> **DO THIS**
Write out all the entries below again, requests included, shifting every coordinate in the answers by -150. Leave the pictures out.

> **DATA TO USE**
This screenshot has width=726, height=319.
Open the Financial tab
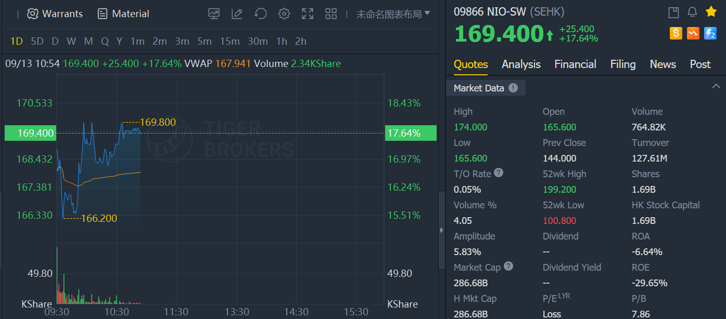coord(575,64)
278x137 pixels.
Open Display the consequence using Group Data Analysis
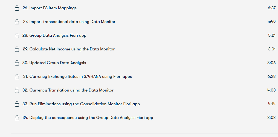pyautogui.click(x=88, y=118)
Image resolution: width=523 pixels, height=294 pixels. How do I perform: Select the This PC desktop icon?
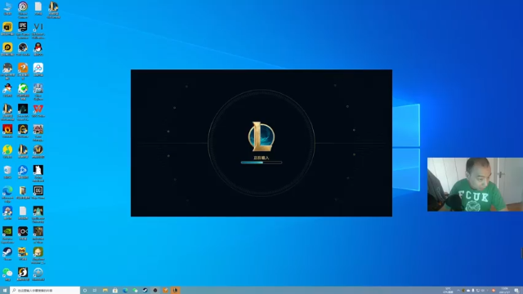[x=7, y=7]
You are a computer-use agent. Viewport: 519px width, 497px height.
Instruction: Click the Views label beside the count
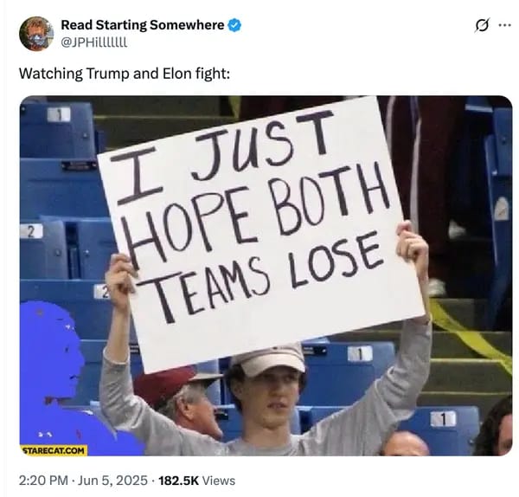pyautogui.click(x=219, y=481)
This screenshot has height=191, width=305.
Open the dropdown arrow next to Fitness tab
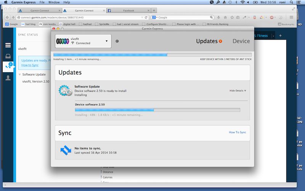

> **SOLUTION**
This screenshot has width=726, height=319.
Open the Financial tab
coord(425,-86)
278x137 pixels.
Open Display the consequence using Group Data Analysis
pyautogui.click(x=-62, y=-32)
Image resolution: width=523 pixels, height=294 pixels. How do I perform: Select the This PC desktop icon?
[x=-143, y=-143]
You are a computer-use agent. Viewport: 519px width, 497px height.
Instruction: Click the Views label beside the count
pyautogui.click(x=69, y=331)
This screenshot has height=191, width=305.
Open the dropdown arrow next to Fitness tab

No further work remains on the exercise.